文档片段
***
3》修改settings.py,取消遵循robots 协议以及放开pipeline

# Obey robots.txt rules
# ROBOTSTXT_OBEY = True

...

# Configure item pipelines
# See https://docs.scrapy.org/en/latest/topics/item-pipeline.html
ITEM_PIPELINES = {
   'dushu.pipelines.DushuPipeline': 300,
}
  1. 运行项目
scrapy crawl read_dushu
  1. 修改代码的item, 用数据结构代替dict数据类型

1》修改items.py

# Define here the models for your scraped items
#
# See documentation in:
# https://docs.scrapy.org/en/latest/topics/items.html

import scrapy

class DushuItem(scrapy.Item):
    # define the fields for your item here like:
    name = scrapy.Field()
    src = scrapy.Field()
    author = scrapy.Field()

2》修改spiders/reader_dushu.py

import scrapy
from scrapy.linkextractors import LinkExtractor
from scrapy.spiders import CrawlSpider, Rule
from dushu.items import DushuItem

class ReadDushuSpider(CrawlSpider):
    name = 'read_dushu'
    allowed_domains = ['www.dushu.com']
    start_urls = ['https://www.dushu.com/book/1163_1.html']

    '''
    follow  表示是否追踪后面的代码。 也就是从后续的页面继续利用此规则。
    False: 只适用于当前页
    True: 后续爬取的页面继续利用规则,效果就是爬取的椰树会增加 (后续页面访问的时候页号会增加,第一页只显示13, 后面的用... 表示)
    '''
    rules = (
        Rule(LinkExtractor(allow=r'/book/1163_\d+.html'), callback='parse_item', follow=False),
    )

    def parse_item(self, response):
        # 这里的item 是用一个dict 字典存取其数据
        item = {}
        div_list = response.xpath('//div[@class="bookslist"]/ul/li/div')
        for div in div_list:
            # data-original 表示图片是懒加载,不能获取src 属性
            src = div.xpath('./div/a/img/@data-original').extract_first()
            name = div.xpath('./div/a/img/@alt').extract_first()
            author = div.xpath('./p[1]/a[1]/text()|./p[1]/text()').extract_first()
            yield DushuItem(src=src, name=name, author=author)

3. 继续改造项目,将书详情的价格也爬取出来

​ 实现的效果就是将读书网点击书籍后的价格也爬取出来。

  1. 修改items.py 增加价格price 字段
# Define here the models for your scraped items
#
# See documentation in:
# https://docs.scrapy.org/en/latest/topics/items.html

import scrapy

class DushuItem(scrapy.Item):
    # define the fields for your item here like:
    name = scrapy.Field()
***
所给数据
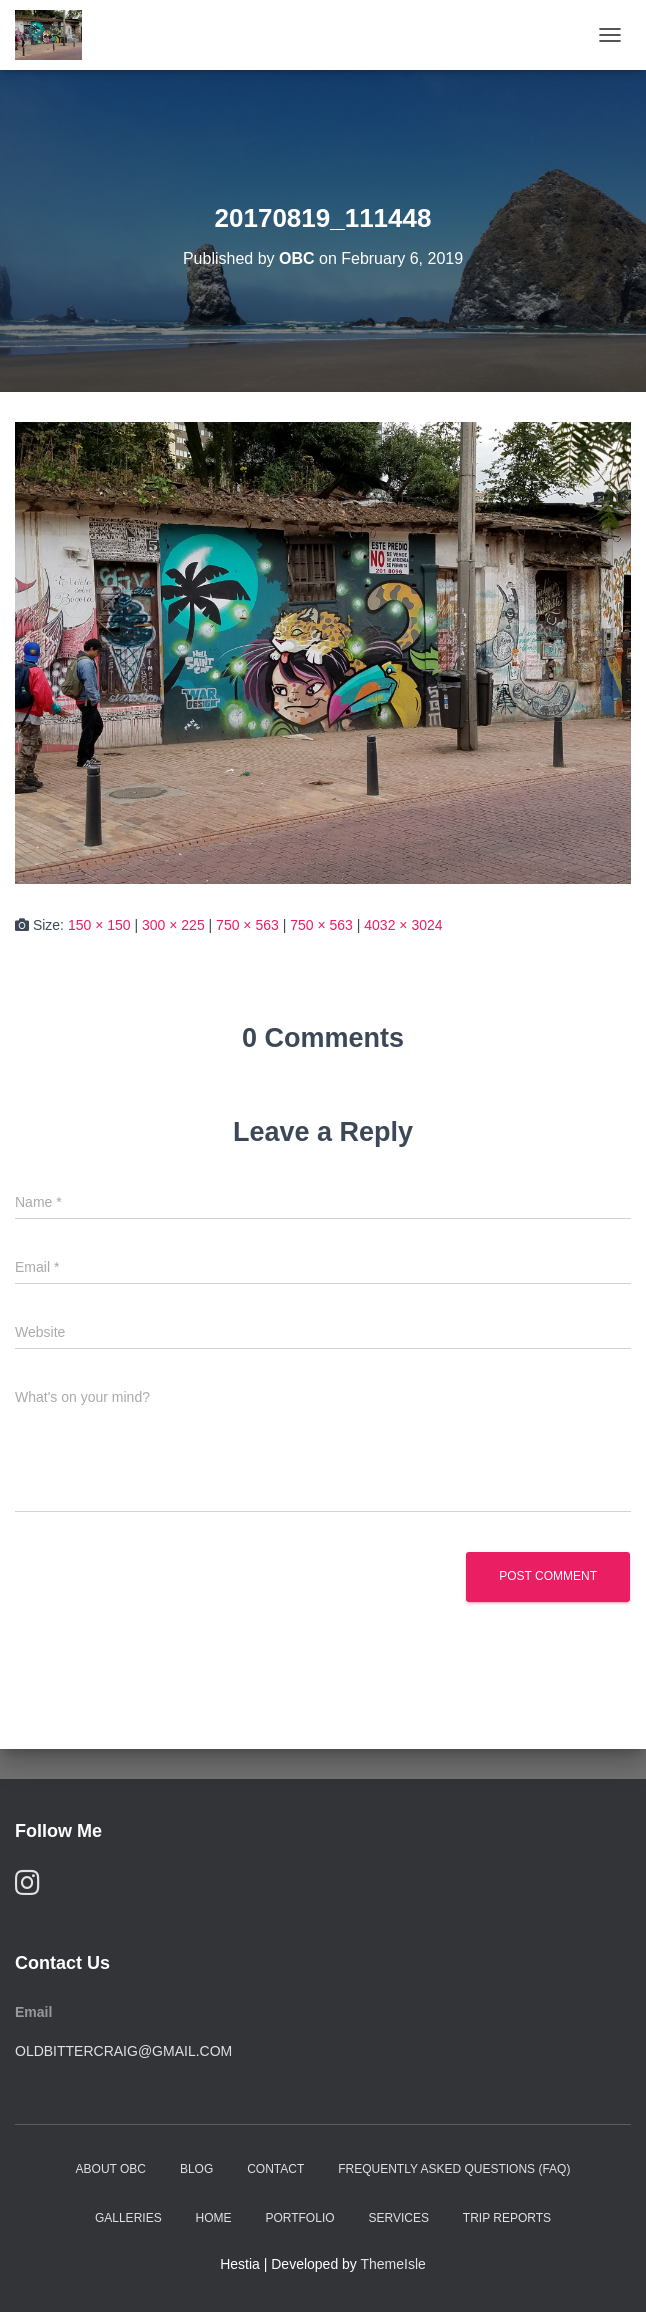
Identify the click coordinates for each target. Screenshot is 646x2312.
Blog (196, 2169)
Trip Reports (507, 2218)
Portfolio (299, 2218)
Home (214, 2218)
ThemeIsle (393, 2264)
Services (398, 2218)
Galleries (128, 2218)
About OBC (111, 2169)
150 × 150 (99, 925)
***
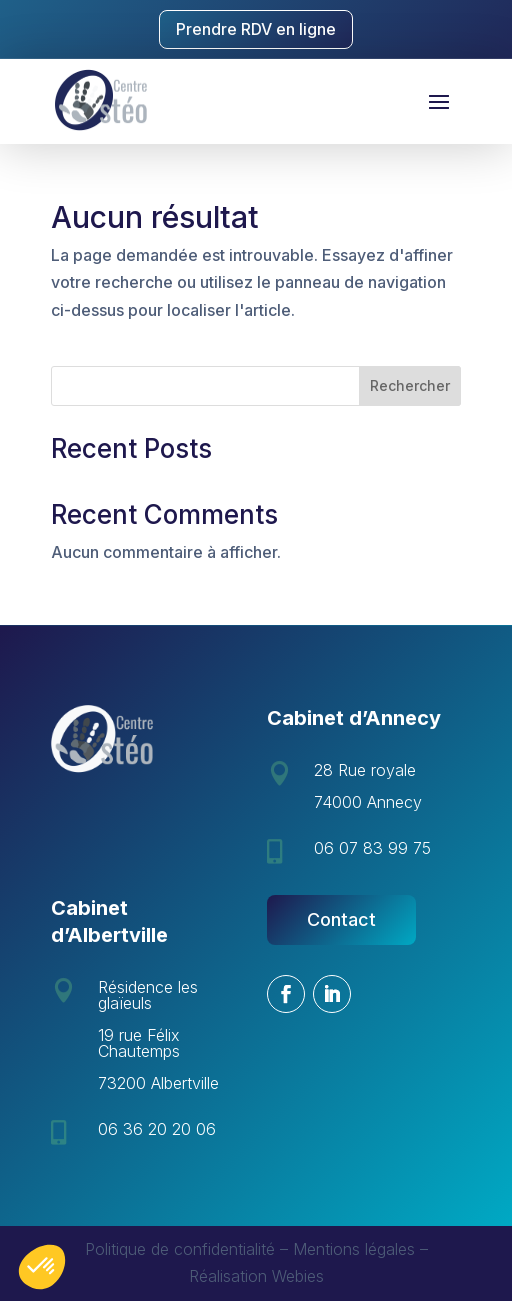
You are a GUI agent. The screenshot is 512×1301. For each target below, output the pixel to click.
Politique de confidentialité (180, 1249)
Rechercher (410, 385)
***
任务 1
请把上面数据行中从含有“Identify the click”的那一行起、到含有“About OBC (111, 2169)”的那一行止(首尾两行都算在内)的部分重新写出来,说明文字也照样保留。只把答案里的坐标数值乘以 0.3,并按四舍五入取整,说明文字和格式说明里的数字不动。
任务 2
接着写这篇用 Scrapy 爬取读书网的教程,从现有内容的最后一句之后开始写。

参考答案 1
Identify the click coordinates for each target. Screenshot is 646x2312.
Blog (59, 651)
Trip Reports (152, 665)
Portfolio (90, 665)
Home (64, 665)
ThemeIsle (118, 679)
Services (119, 665)
Galleries (38, 665)
About OBC (33, 651)

参考答案 2
    src = scrapy.Field()
    author = scrapy.Field()
    price = scrapy.Field()
  1. 修改spiders/read_dushu.py
import scrapy
from scrapy.linkextractors import LinkExtractor
from scrapy.spiders import CrawlSpider, Rule
from dushu.items import DushuItem

class ReadDushuSpider(CrawlSpider):
    name = 'read_dushu'
    allowed_domains = ['www.dushu.com']
    start_urls = ['https://www.dushu.com/book/1163_1.html']

    '''
    follow  表示是否追踪后面的代码。 也就是从后续的页面继续利用此规则。
    False: 只适用于当前页
    True: 后续爬取的页面继续利用规则,效果就是爬取的椰树会增加 (后续页面访问的时候页号会增加,第一页只显示13, 后面的用... 表示)
    '''
    rules = (
        Rule(LinkExtractor(allow=r'/book/1163_\d+.html'), callback='parse_item', follow=False),
    )

    def parse_item(self, response):
        # 这里的item 是用一个dict 字典存取其数据
        item = {}
        div_list = response.xpath('//div[@class="bookslist"]/ul/li/div')
        for div in div_list:
            # data-original 表示图片是懒加载,不能获取src 属性
            src = div.xpath('./div/a/img/@data-original').extract_first()
            name = div.xpath('./div/a/img/@alt').extract_first()
            author = div.xpath('./p[1]/a[1]/text()|./p[1]/text()').extract_first()
            url = div.xpath('./div/a/@href').extract_first()
            url = "https://www.dushu.com" + url
            yield scrapy.Request(url=url, callback=self.parse_second, meta={'name': name, 'src': src, 'author': author})

    def parse_second(self, response):
        price = response.xpath('//div[@class="book-details"]//span/text()').get()
        name = response.meta['name']
        src = response.meta['src']
        author = response.meta['author']
        yield DushuItem(src=src, name=name, author=author, price=price)
  1. 测试运行

4. 继续改造,增加pipeline将图片下载下来

  1. 需要安装 pillow
pip install pillow
  1. 修改piplines.py
# Define your item pipelines here
#
# Don't forget to add your pipeline to the ITEM_PIPELINES setting
# See: https://docs.scrapy.org/en/latest/topics/item-pipeline.html

# useful for handling different item types with a single interface
from itemadapter import ItemAdapter
from scrapy.pipelines.images import ImagesPipeline
import scrapy

class DushuPipeline:
    '''
    open_spider\close_spider 方法只会调用一次。 一般用于资源的打开和关闭
    '''

    def open_spider(self,spider):
        self.fp = open('dushu.json','w',encoding='utf-8')

    def process_item(self, item, spider):
        self.fp.write(str(item))
        return item

    def close_spider(self,spider):
        self.fp.close()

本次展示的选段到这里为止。